Open
Description
given this C code
https://godbolt.org/z/YMo1qqccT
#include <stdbool.h>
#include <wasm_simd128.h>
bool foo(v128_t a) { return wasm_i8x16_all_true(a); }
bool bar(v128_t a) {
v128_t zero = wasm_i8x16_splat(0);
return __builtin_reduce_and(wasm_i8x16_ne(a, zero));
}
bool baz(v128_t a) {
v128_t zero = wasm_i8x16_splat(0);
return __builtin_reduce_and((a != zero));
}
I'd expect these all to optimize to
foo:
local.get 0
i8x16.all_true
end_function
or some variation in it.
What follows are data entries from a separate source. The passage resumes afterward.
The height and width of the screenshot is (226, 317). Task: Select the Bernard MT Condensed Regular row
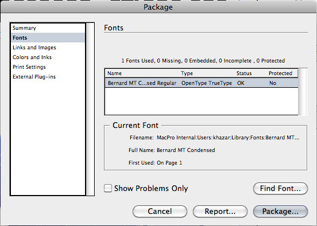(202, 83)
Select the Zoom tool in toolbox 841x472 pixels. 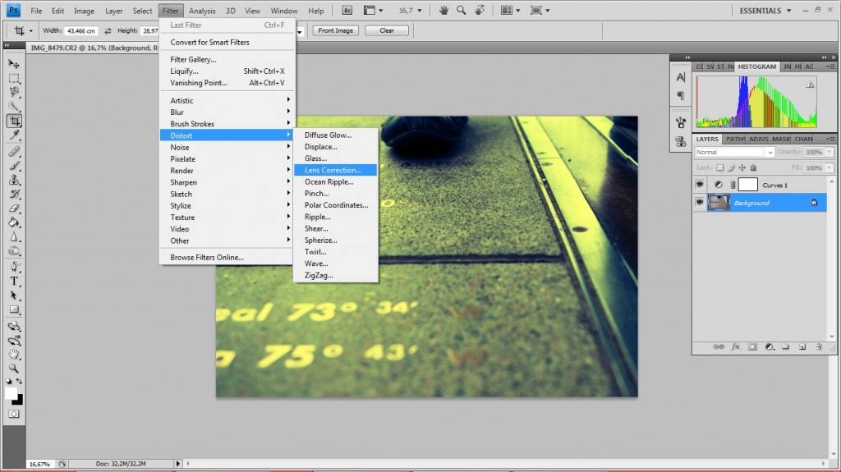coord(14,369)
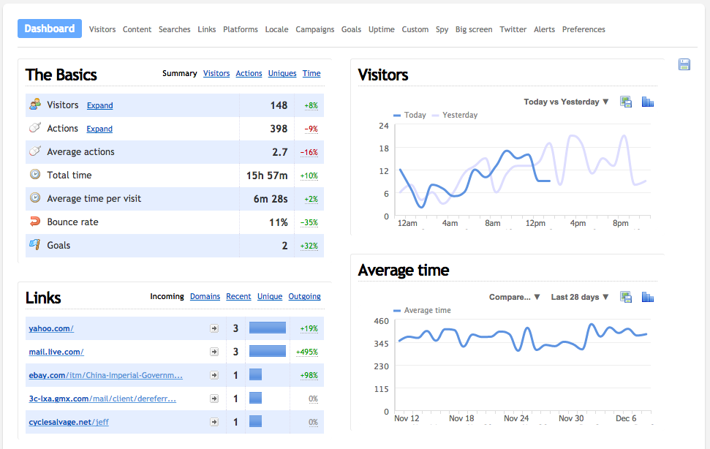Viewport: 710px width, 449px height.
Task: Click the people icon beside Visitors
Action: 34,105
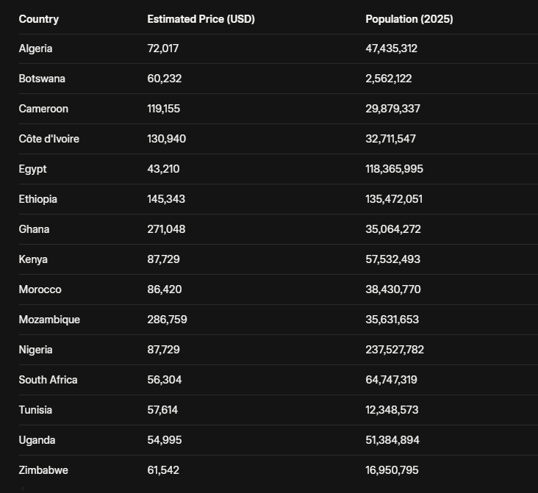Select the Uganda country cell
The image size is (538, 493).
tap(37, 440)
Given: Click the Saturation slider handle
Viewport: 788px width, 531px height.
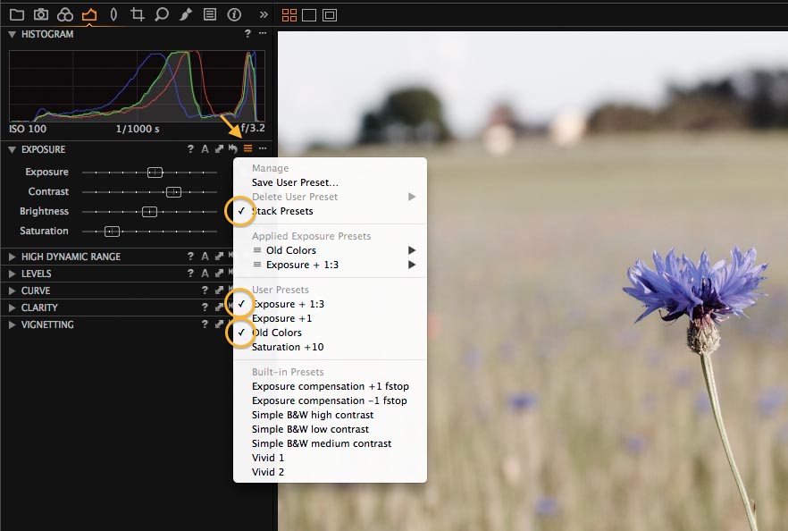Looking at the screenshot, I should (112, 232).
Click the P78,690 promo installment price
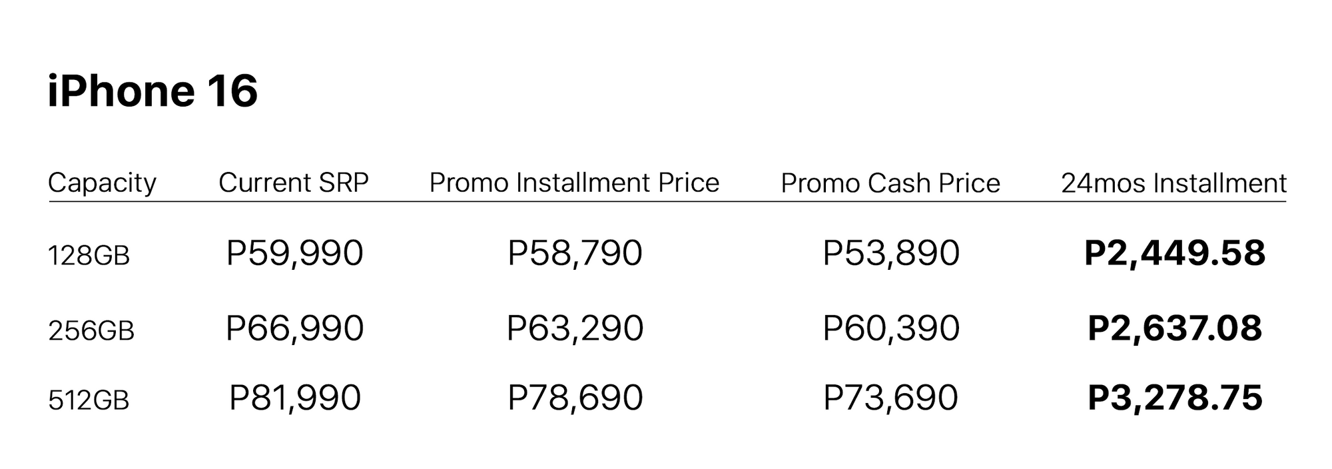 click(x=575, y=398)
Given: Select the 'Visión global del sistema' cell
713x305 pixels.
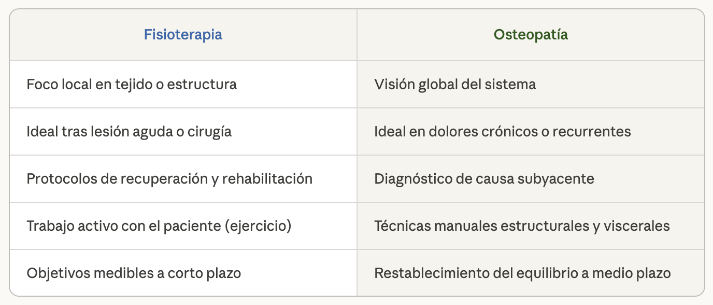Looking at the screenshot, I should point(455,84).
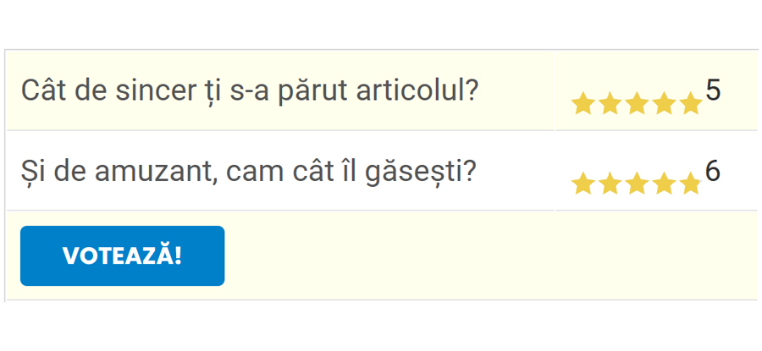
Task: Rate article sincerity two stars
Action: click(x=610, y=104)
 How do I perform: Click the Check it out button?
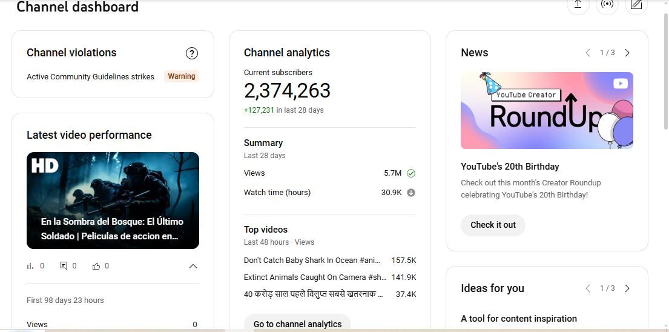(493, 225)
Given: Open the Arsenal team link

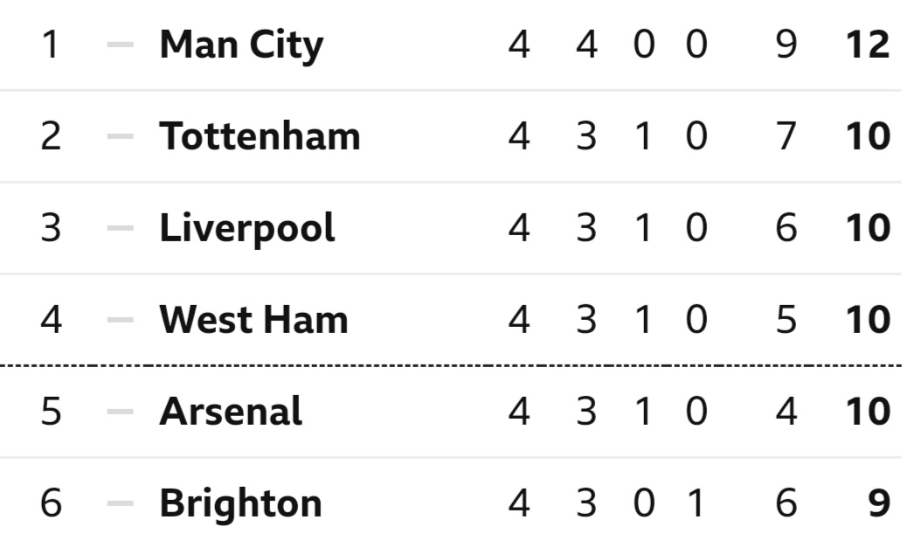Looking at the screenshot, I should click(231, 412).
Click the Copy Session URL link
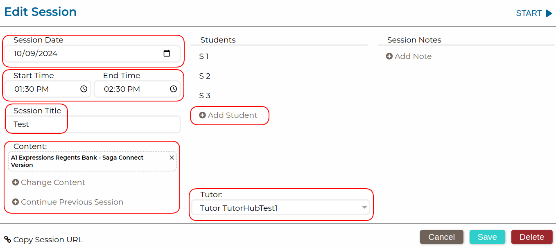Screen dimensions: 556x248 (48, 240)
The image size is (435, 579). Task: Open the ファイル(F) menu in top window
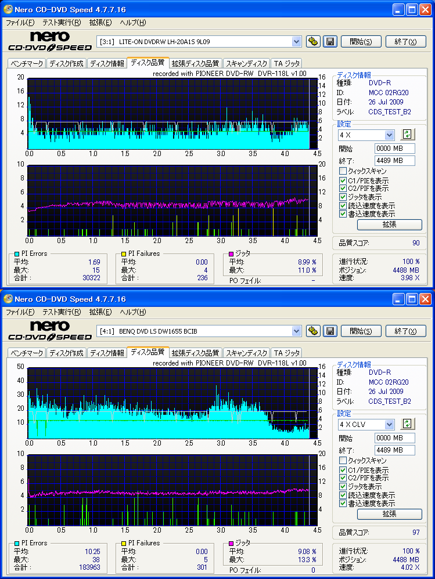pos(20,23)
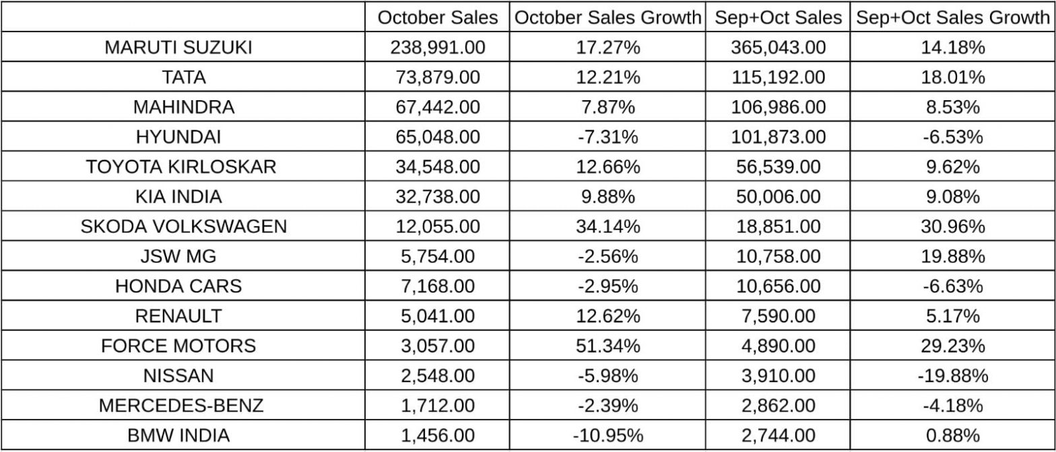Select Renault's October sales 5,041.00
Viewport: 1056px width, 452px height.
435,316
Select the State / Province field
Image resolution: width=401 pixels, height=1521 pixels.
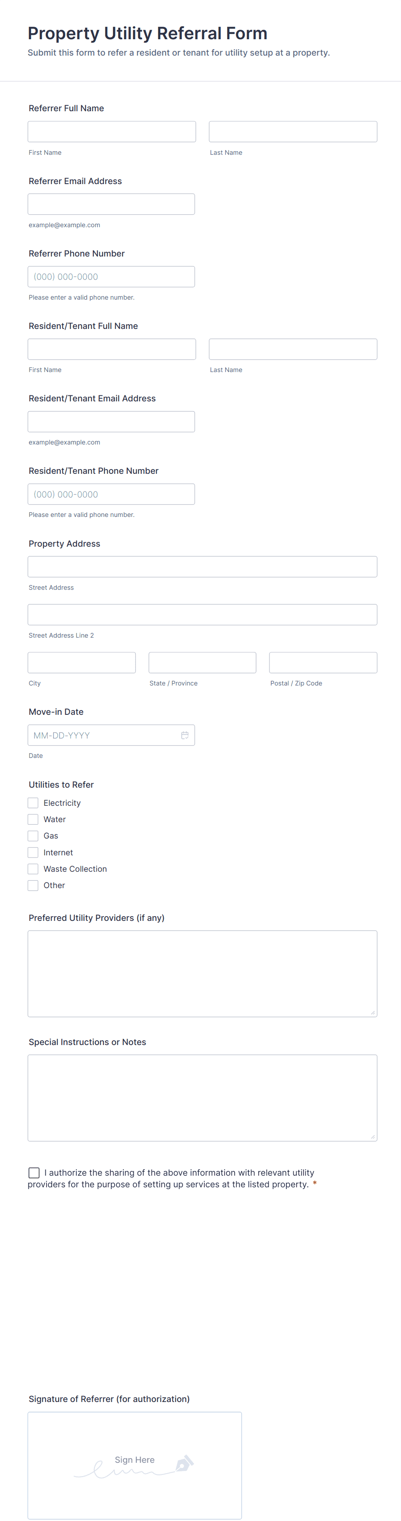pyautogui.click(x=202, y=662)
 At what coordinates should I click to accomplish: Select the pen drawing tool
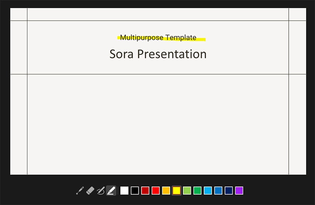[x=80, y=191]
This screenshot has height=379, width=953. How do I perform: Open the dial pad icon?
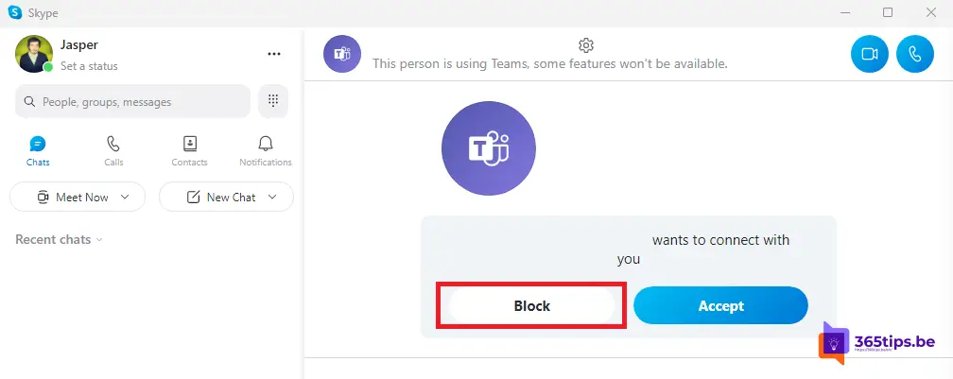(x=273, y=101)
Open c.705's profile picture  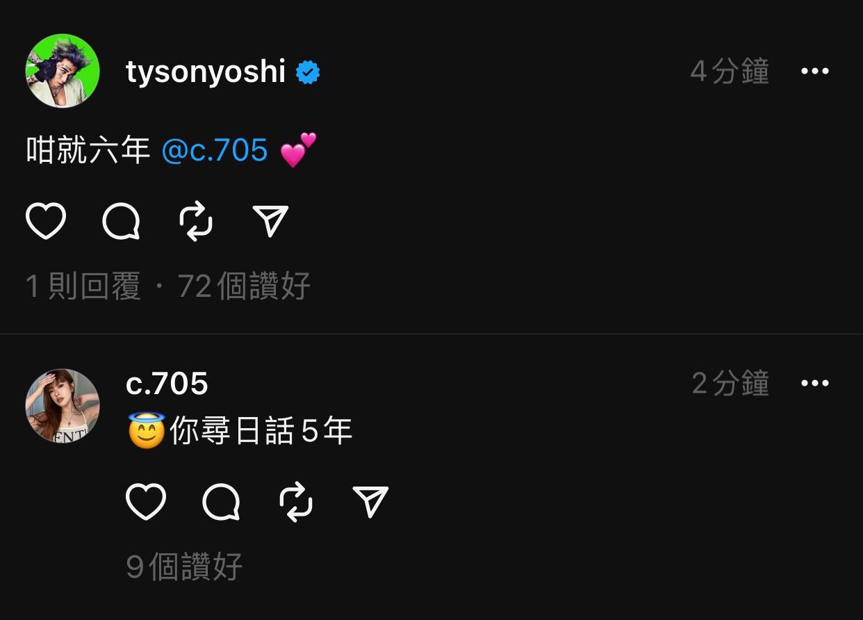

However, the other variants optimize much worse.
bar:
local.get 0
v128.const 0, 0, 0, 0, 0, 0, 0, 0, 0, 0, 0, 0, 0, 0, 0, 0
i8x16.ne
local.tee 0
local.get 0
local.get 0
i8x16.shuffle 8, 9, 10, 11, 12, 13, 14, 15, 0, 1, 2, 3, 0, 1, 2, 3
v128.and
local.tee 0
local.get 0
local.get 0
i8x16.shuffle 4, 5, 6, 7, 0, 1, 2, 3, 0, 1, 2, 3, 0, 1, 2, 3
v128.and
i32x4.extract_lane 0
i32.const 0
i32.ne
end_function
baz:
local.get 0
v128.const 0, 0, 0, 0
i32x4.eq
v128.any_true
i32.const -1
i32.xor
i32.const 1
i32.and
end_function
Binary size is especially important for wasm, and it looks like __builtin_reduce_and
just does not optimize well (I suspect the same is true for __builtin_reduce_or
).
s390x has the same limitation #129434, so maybe some work can be shared between backends?
This came up while working on the rust standard library, which would rather use the generic implementation of operations than a target-specific one.